Thursday, December 25, 2008

A Beautiful Spirit Having an Autistic Experience

It's been said that we aren't "human beings having a spiritual experience but spiritual beings having a human experience." That would explain why some people have a more spiritual life; they find it easier to tap into the spiritual being inside their body. It would also explain why so many of us don't tap in until something radical happens in our human experience - a death, an illness, a loss - to really shake up our perception of what matters. With these human experiences comes the realization that it can all be gone in an instant, and what are we left with, if not the spirit?

What happens, then, with people who aren't "spiritual?" Instead of being a human being who either doesn't believe in all that "stuff" or who just doesn't choose to tap into that side of life, perhaps it's that some spiritual beings are struggling with human shells that won't let them push through.

So if we are spiritual beings having a human experience, what's that mean for people who have autism? Are they spiritual beings having autistic human experiences?

People sometimes point out to me that my son, Colin, is so joyful, so cheerful, so full of life, light, and spirit. I didn't always see it. I've battled so many times to get him to do what I wanted him to do, like get dressed and out the door, or to stop him from doing something that brought him joy but either scared the bejeebers out of me or made a mess, like waking up in the middle of the night to climb the cupboards to eat Ovaltine with a spoon. Where was my joy in wiping down the walls or hunting him down after an escape? The joy was all his.

Colin's spirit enjoys life. It loves movement. It loves smelling the world and the people in it. It loves noise - hearing it and making it. It's the people around Colin who have a problem, not him.

The day that I started to see through the wiggly, wiry little autistic human body and see Colin's spirit was one of the best days of my life. It was freeing for my spirit. I finally understood what my mother meant when her friends asked her if Colin would be "okay" and she'd reply, "of course Colin will be okay! He's Colin!"

Colin isn't miserable, but I was making myself miserable worrying about him. I see other kids, some with autism, others with other diagnoses, in bodies that distract the world around them from seeing their beautiful spirits. Not one of those kids ever looked miserable to me, except when they couldn't get the rest of us to understand.

That's where I think the cure movement is getting it wrong. Are they really doing it for the "afflicted" or for themselves? Talk to any high-functioning adult - Temple Grandin comes to mind immediately - who used to be more "autistic" as a child. Read the words of a non-verbal person with autism, such as Sarah Stup. These people want to be accepted for their uniqueness, for their spirit within, and not judged by what they look like or act like in their human bodies. They want us to see them, not cure them.

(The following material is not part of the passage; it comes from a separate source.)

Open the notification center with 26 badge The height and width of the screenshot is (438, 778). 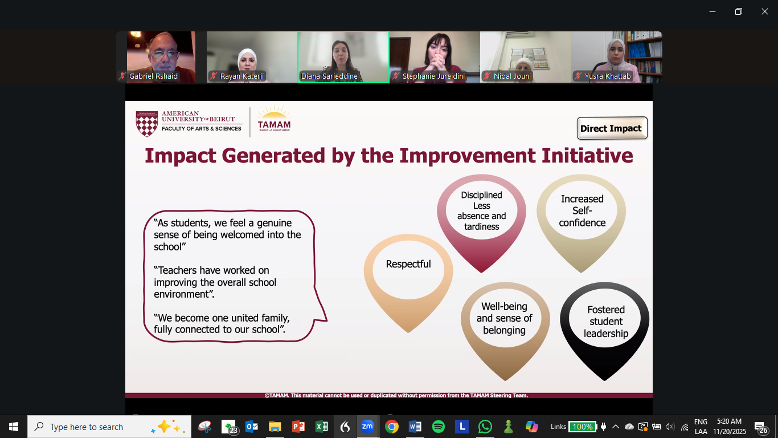761,427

Doesn't it seem we humans eradicate or cure one human disease or disorder, only to have another take its place? Maybe we're not meant to fix this human body. Maybe our frailty, our mortality IS the point, and God's way of telling us that it's not the human body - the human experience - that He wants us to live for. Instead, the joy and the light and the life all can be found if you look past it and into the human spirit.

*Quote by French philosopher Pierre Teilhard de Chardin.